Hier im Audio: Papst Franziskus` Diplomatenrede - „Waffenstillstand an allen Fronten“ - Audio Beitrag von Radio Vatikan

Das Massaker habe, so fuhr der Papst fort, „eine starke militärische Reaktion Israels im Gazastreifen hervorgerufen“. Diese habe „zum Tod von Zehntausenden von Palästinenserinnen und Palästinensern“ geführt, darunter vielen jungen Menschen. Außerdem habe sie „eine äußerst ernste humanitäre Situation mit unvorstellbarem Leid verursacht“.

„Der palästinensischen Bevölkerung humanitäre Hilfe zukommen lassen“

„Ich wiederhole meinen Appell an alle beteiligten Parteien für einen Waffenstillstand an allen Fronten, auch im Libanon, und für die sofortige Freilassung aller Geiseln in Gaza. Ich rufe dazu auf, der palästinensischen Bevölkerung humanitäre Hilfe zukommen zu lassen und Krankenhäusern, Schulen und religiösen Stätten jeden notwendigen Schutz zu gewähren.“

Der Papst machte deutlich, dass er im Nahost-Konflikt weiter auf eine Zwei-Staaten-Lösung und einen „international garantierten Sonderstatus für die Stadt Jerusalem“ setzt. Er rief auch dazu auf, „das syrische Volk nicht zu vergessen“, vor allem die syrischen Flüchtlinge in Nachbarländern wie Jordanien und Libanon. Der Libanon brauche „bald einen Präsidenten“, um aus dem „institutionellen Stillstand“ herauszufinden. Mit Blick auf Myanmar bat Franziskus die Weltgemeinschaft, „dass alle Anstrengungen unternommen werden, um diesem Gebiet Hoffnung zu geben“; er erwähnte ausdrücklich die „humanitäre Notlage der Rohingya“.

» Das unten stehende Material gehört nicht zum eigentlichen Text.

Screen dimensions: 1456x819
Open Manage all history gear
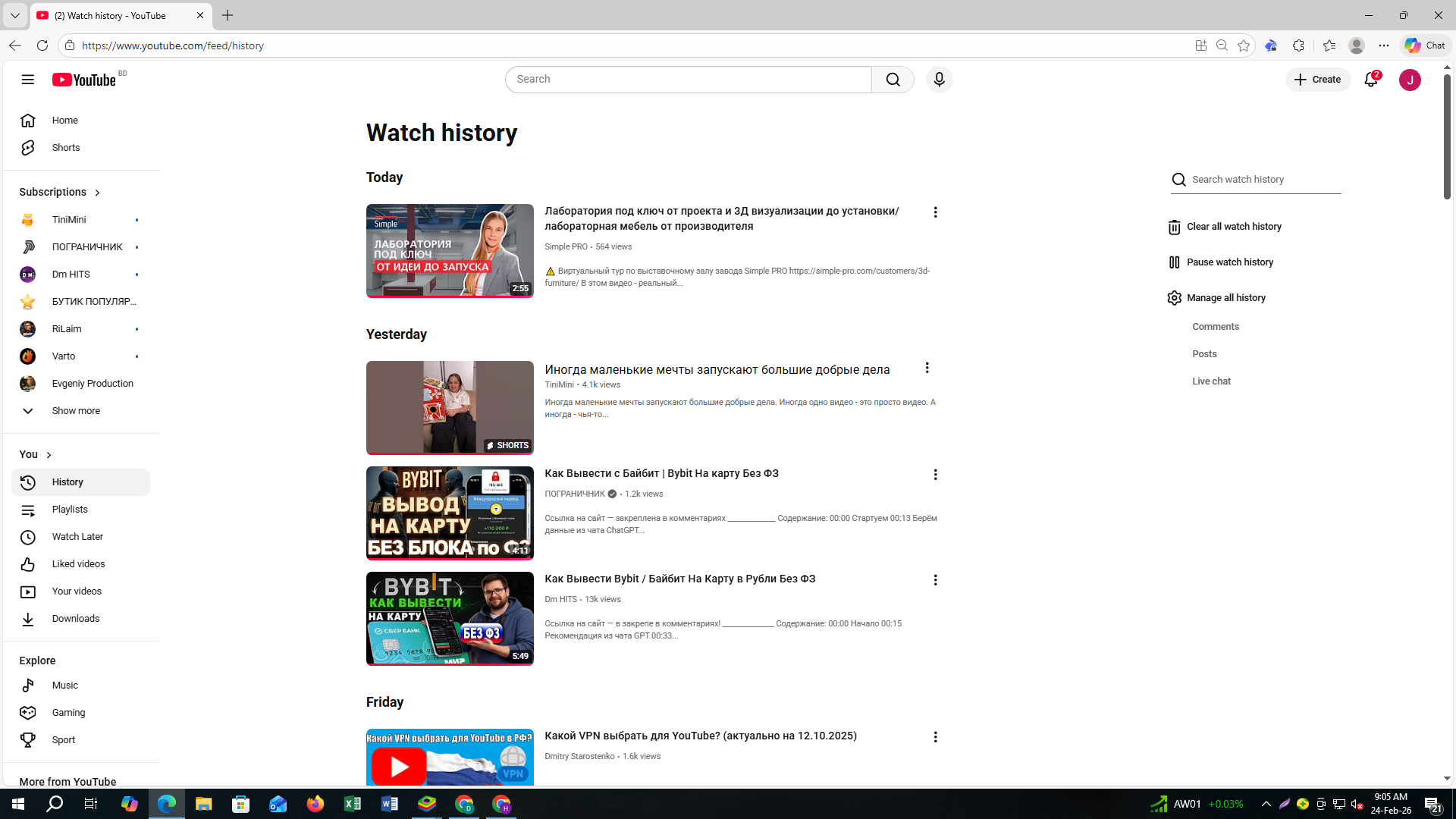click(1174, 298)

Für ein Ende des Ukraine-Kriegs

Ausführlich beschäftigte sich der Papst mit Europa – allem voran der Lage in der Ukraine. „Leider hat nach fast zwei Jahren des groß angelegten Krieges der Russischen Föderation gegen die Ukraine der ersehnte Frieden immer noch nicht den Weg in die Köpfe und Herzen gefunden, trotz der zahlreichen Opfer und der enormen Zerstörung. Einen Konflikt, der sich zum Nachteil von Millionen von Menschen immer mehr verfestigt, kann man nicht weiter andauern lassen, sondern man muss dieser Tragödie unter Beachtung des Völkerrechts auf dem Verhandlungsweg ein Ende setzen.“

Armenien und Aserbaidschan forderte der Papst zur Unterzeichnung eines Friedensvertrags auf; die Vertriebenen müssten „auf legale und sichere Weise“ in ihre Heimat zurückkehren können. Mit Blick auf Afrika äußerte er Sorge über die „vielfältigen humanitären Krisen“ in den Staaten südlich der Sahara und warb für einen endgültigen Frieden in Äthiopien und im Sudan. Auch den amerikanischen Doppelkontinent streifte Franziskus mit einem besorgten Blick.

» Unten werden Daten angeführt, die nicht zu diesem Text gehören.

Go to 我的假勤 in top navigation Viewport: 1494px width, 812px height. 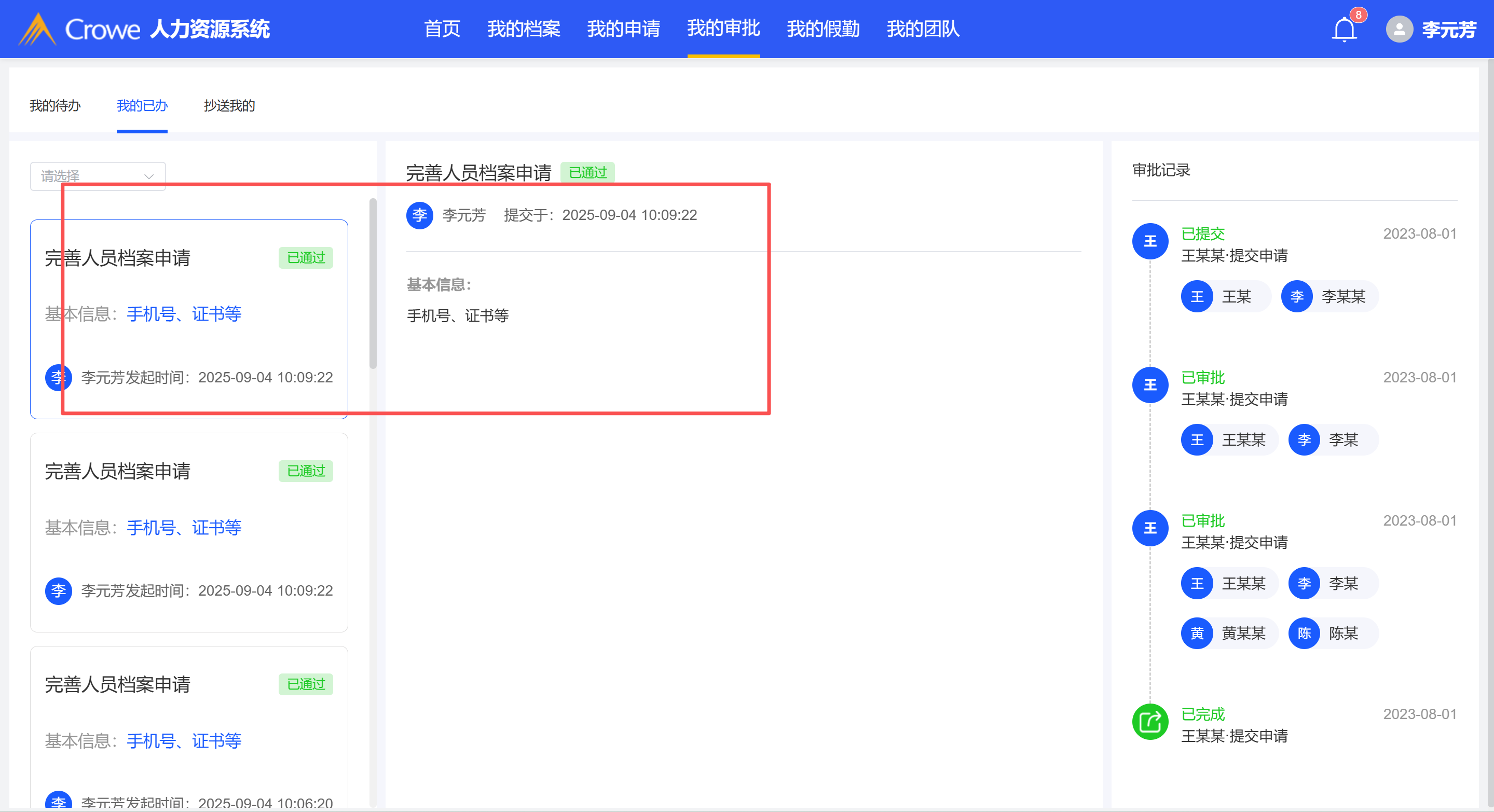(823, 29)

Sorge über Lage in Nicaragua

„Noch immer gibt die Situation in Nicaragua Anlass zur Sorge: eine anhaltende Krise mit schmerzhaften Folgen für die gesamte nicaraguanische Gesellschaft und insbesondere für die katholische Kirche. Der Heilige Stuhl hört nicht auf, zu einem respektvollen diplomatischen Dialog zum Wohle der Katholiken und der gesamten Bevölkerung aufzurufen.“

Angesichts einer „zunehmend zerrissenen Welt“ rief Papst Franziskus vor den Diplomaten zu mehr Respekt des humanitären Völkerrechts auf. In der Ukraine oder dem Gazastreifen könne man sehen, was passiere, wenn „die Unterscheidung zwischen militärischen und zivilen Zielen nicht mehr beachtet zu werden scheint“. Auch im Kriegsfall gelte, dass internationale Konventionen unbedingt einzuhalten seien.

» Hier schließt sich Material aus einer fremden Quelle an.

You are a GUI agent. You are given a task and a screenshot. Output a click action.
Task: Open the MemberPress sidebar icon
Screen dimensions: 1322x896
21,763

„Vielleicht ist uns nicht klar, dass zivile Opfer keine ‚Kollateralschäden‘ sind“

„Vielleicht ist uns nicht klar, dass zivile Opfer keine ‚Kollateralschäden‘ sind. Es sind Männer und Frauen mit Vor- und Nachnamen, die ihr Leben verlieren. Es sind Kinder, die zu Waisen werden und um ihre Zukunft gebracht werden. Es sind Menschen, die hungern, dürsten und frieren, oder die durch die Wirkung der modernen Waffen verstümmelt werden. Wenn wir jedem einzelnen von ihnen in die Augen schauen, sie beim Namen nennen und ihre persönliche Geschichte erzählen könnten, würden wir den Krieg als das erkennen, was er ist: nichts als eine entsetzliche Tragödie und ein unnötiges Blutbad, das die Würde jedes Menschen auf dieser Erde verletzt.“

(vatican news – sk)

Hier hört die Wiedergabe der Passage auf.